Figure 7.

 Repeatability of observed log₂ ratios for the set of 15 genes that were identified as significantly amplified in all BT474 experiments. For each experiment, genes were selected using nonparametric methods that flagged log₂ ratios beyond the third quartile plus 2.5 times the Interquartile Range of the observed distribution. (Unamplified BT474) Corresponds to the comparison of unamplified BT474 DNA versus unamplified female DNA. (Amplified from 1000 cells) and (Amplified from 500 cells) correspond to the comparison of amplified DNA from inputs equivalent to 1000 and 500 BT474 cells, respectively, against amplified normal female DNA from similar inputs. On the right side of the plot are shown the actual average ratios and standard deviations for X-chromosome copy-number variations corresponding to ratios of 2:1, 3:1, and 5:1. Using the average value for all four ERBB2 ratios (1.791 in log₂ scale) and the calibration curve derived from the average ratios for 2X, 3X, and 5X (0.234, 0.423, and 0.681, respectively, in log₂ scale), we calculated a hypothetical ratio of 12.5 for this gene.
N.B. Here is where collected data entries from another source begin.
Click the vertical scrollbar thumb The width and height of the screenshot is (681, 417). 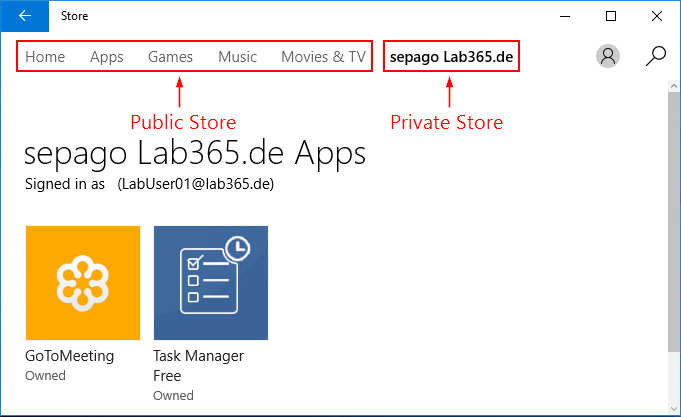pyautogui.click(x=674, y=222)
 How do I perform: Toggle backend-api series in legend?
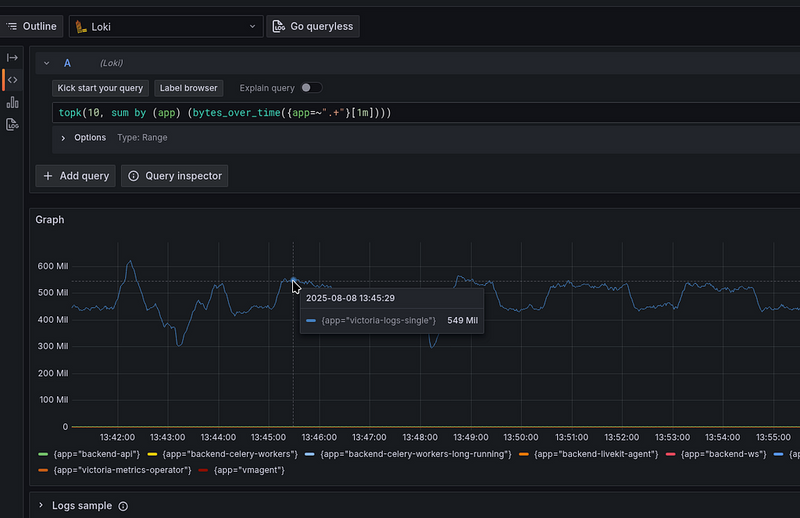pos(95,455)
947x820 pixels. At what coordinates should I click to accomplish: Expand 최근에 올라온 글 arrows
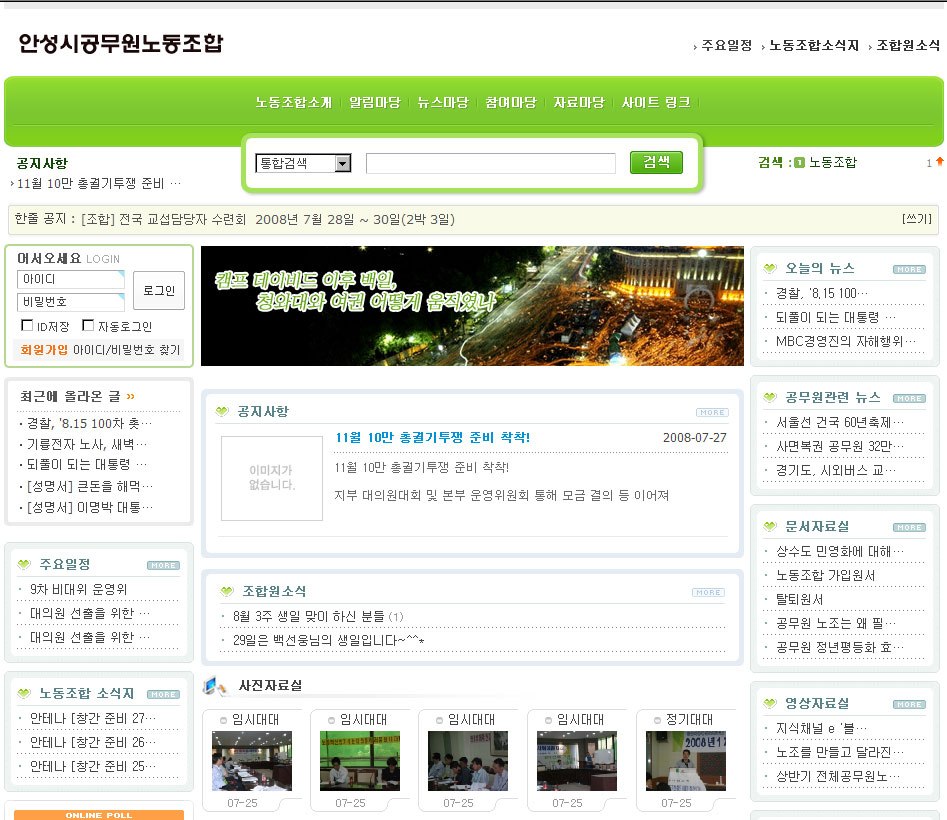point(130,397)
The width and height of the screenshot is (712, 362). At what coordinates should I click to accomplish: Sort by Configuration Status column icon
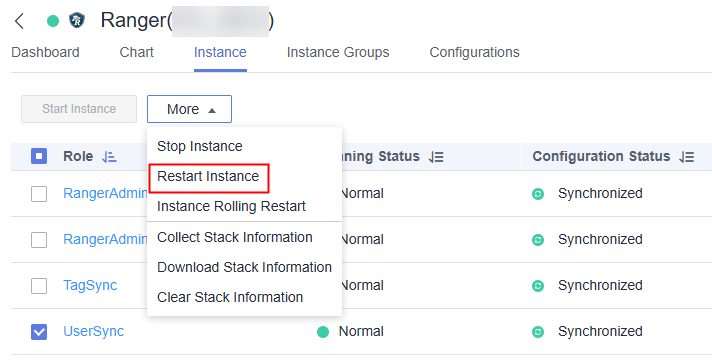(x=687, y=157)
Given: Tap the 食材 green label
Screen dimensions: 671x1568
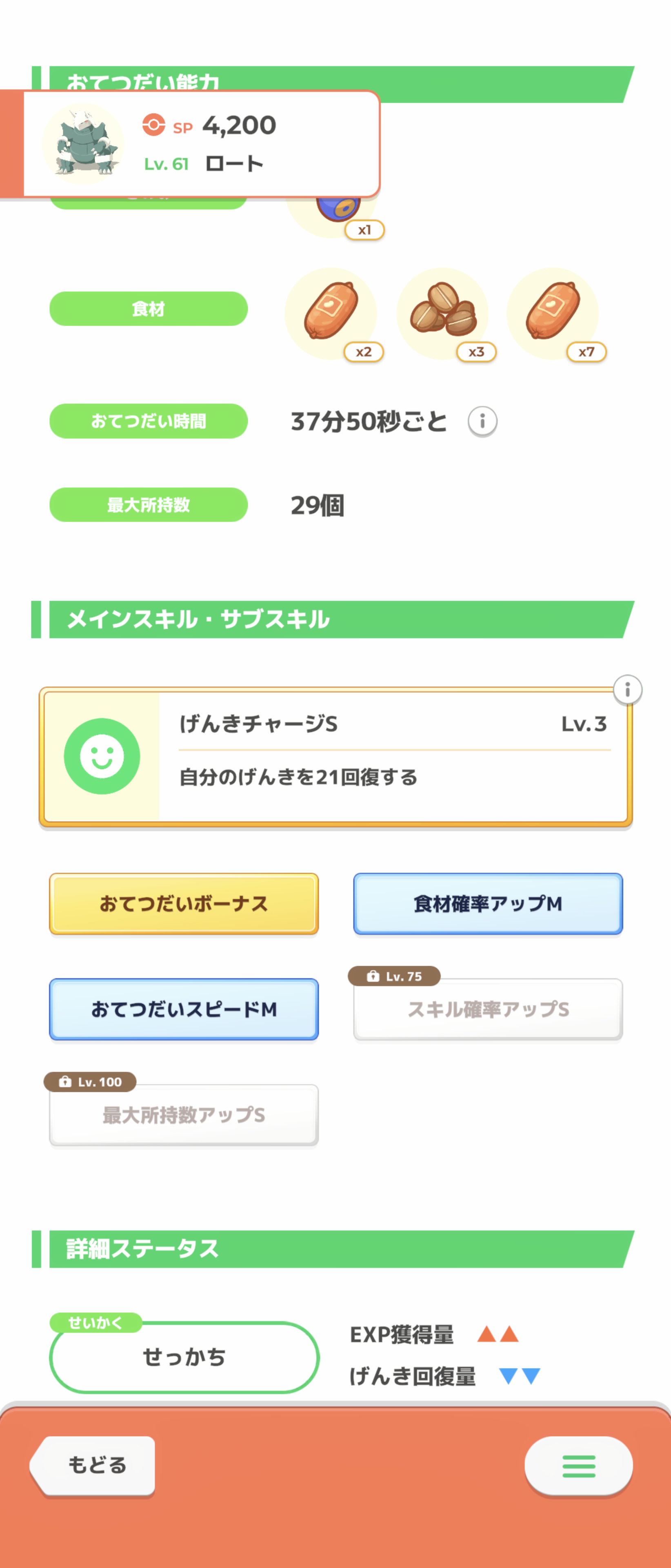Looking at the screenshot, I should [149, 309].
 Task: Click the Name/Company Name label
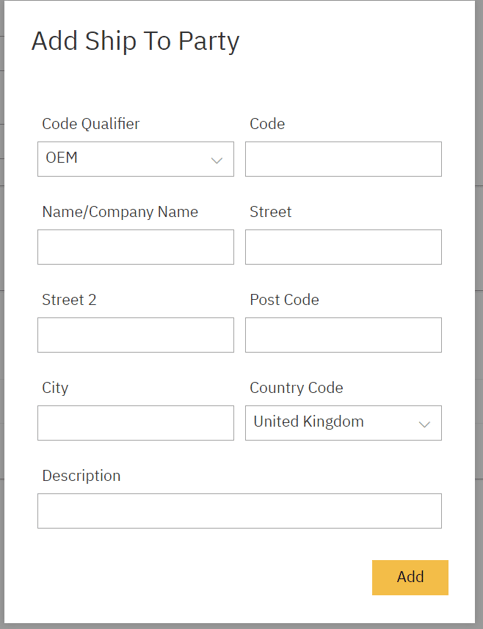(120, 212)
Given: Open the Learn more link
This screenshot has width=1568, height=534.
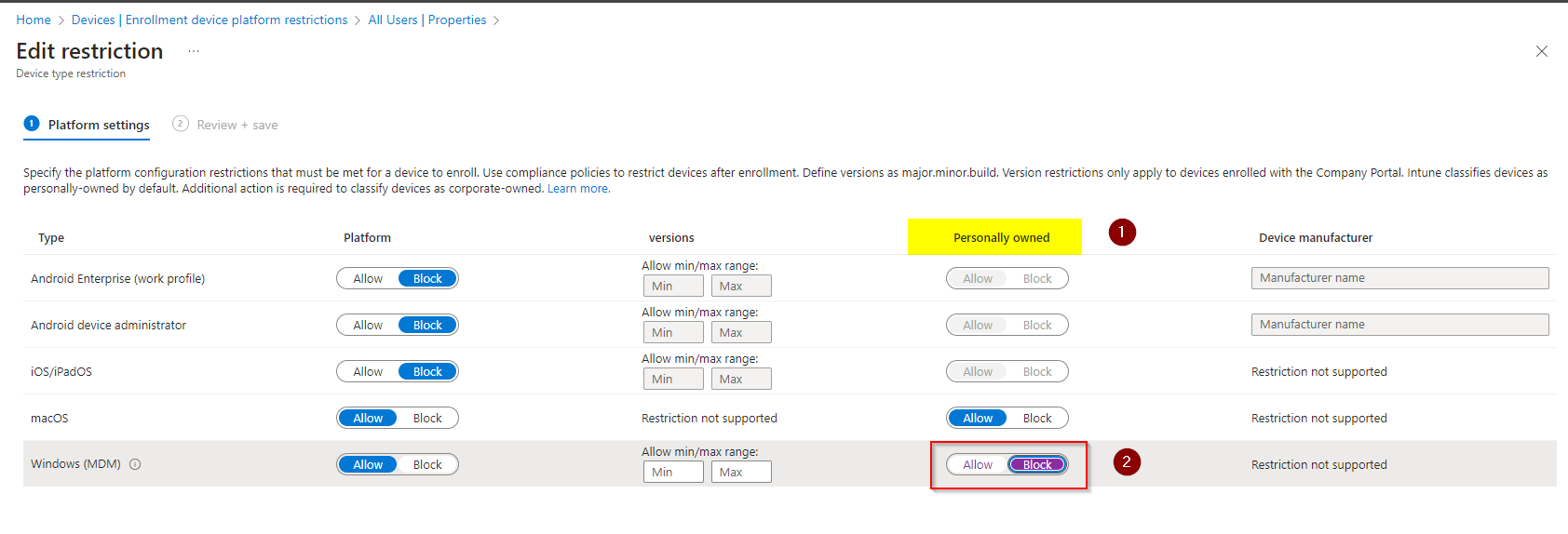Looking at the screenshot, I should tap(578, 189).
This ratio value is in agreement with amplification values determined by other methods (Lucito et al. 1998), that reported copy number increases in the range of 10–15 for ERBB2 in the breast cancer cell line BT474. Seven of the amplified genes are located in the chromosomal arm 17q (among them PIP2KB, MNL64, ERBB2, and HOXB5), and six probes are located in the chromosomal arm 20q (among them RAE1 and PCK1).